* [EXERCISE SET]:
[A] In the text on retirement community types, what term is now more often used for a 55 plus community?
[B] Continue the text on retirement community types from the point where it stops.

Okay this is where I throwback on the force that is the advertising tsunami for the standard retirement community and hopefully explain what the difference is between the a 55+ plus community , independent living , assisted living and a CCRC Continuing Care Retirement Community . Softer lifestyle is a relative term.
The term 55 plus community has aged out a bit on its own and is now more often referred to as active adult community. This can vary from being age restricted and with lots of rules regarding what is on the exterior of your home and visitors. This category includes smaller patio style, carriage style homes, condos and townhouses. They can have 24 hour a day on call maintenance , usually have a secure entrance ie a gated community.
One of the main selling points is you can lock and leave your place secure that all will be well when you return from your travels. One of the main selling pitches is that you leave maintenance behind so you can do the things you want like travel.
Others are in developments where housing ownership and maintenance is totally up to the independent home owner but there are advantages of social activities. I hope in our Forums to invite discussion of the pros and the cons of all of the different choices for seniors.

* [MATERIAL PROVIDED]:
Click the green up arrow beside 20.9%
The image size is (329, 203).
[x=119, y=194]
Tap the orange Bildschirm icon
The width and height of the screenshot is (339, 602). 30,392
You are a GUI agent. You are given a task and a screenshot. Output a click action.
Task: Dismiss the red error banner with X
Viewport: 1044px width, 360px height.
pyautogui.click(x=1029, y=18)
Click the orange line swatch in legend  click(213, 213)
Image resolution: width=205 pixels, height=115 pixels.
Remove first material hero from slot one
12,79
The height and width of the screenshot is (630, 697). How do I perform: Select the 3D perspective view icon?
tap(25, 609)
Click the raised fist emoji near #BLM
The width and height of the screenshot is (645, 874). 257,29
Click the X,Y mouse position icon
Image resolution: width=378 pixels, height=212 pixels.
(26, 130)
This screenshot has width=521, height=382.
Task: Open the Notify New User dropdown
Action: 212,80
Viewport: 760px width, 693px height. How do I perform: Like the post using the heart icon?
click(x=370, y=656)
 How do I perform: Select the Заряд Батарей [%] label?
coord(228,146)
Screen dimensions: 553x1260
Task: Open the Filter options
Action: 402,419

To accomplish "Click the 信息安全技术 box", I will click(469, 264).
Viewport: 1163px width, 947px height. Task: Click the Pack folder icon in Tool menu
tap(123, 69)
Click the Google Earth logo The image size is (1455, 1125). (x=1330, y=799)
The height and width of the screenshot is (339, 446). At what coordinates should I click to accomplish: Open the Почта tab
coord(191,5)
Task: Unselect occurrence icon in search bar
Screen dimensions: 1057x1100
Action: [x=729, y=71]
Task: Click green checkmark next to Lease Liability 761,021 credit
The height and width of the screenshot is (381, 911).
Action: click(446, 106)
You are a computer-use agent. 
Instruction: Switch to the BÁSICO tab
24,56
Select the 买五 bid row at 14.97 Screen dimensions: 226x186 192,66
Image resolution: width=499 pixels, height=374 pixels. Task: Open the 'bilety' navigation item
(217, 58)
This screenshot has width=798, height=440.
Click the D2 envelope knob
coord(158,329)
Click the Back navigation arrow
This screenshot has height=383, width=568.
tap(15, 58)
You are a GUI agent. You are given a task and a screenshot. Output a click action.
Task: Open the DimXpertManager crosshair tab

* [REPLIES]:
[A] Active adult community.

[B]
Independent Living These are also residential communities comprised of apartments, condos and maybe small garden style homes with social programs transportation services , organized outings. They also empathize the hassle free – more leisure time. Besides home maintenance there are other layers of handicapped awareness re emergency pull cords may include option to buy into meals and housekeeping services. Costs for independent living communities can average from $1500 to $3500 a month. But you are on your own for paying for your medical care ( expect maybe transportation help to get to your doctor appointments)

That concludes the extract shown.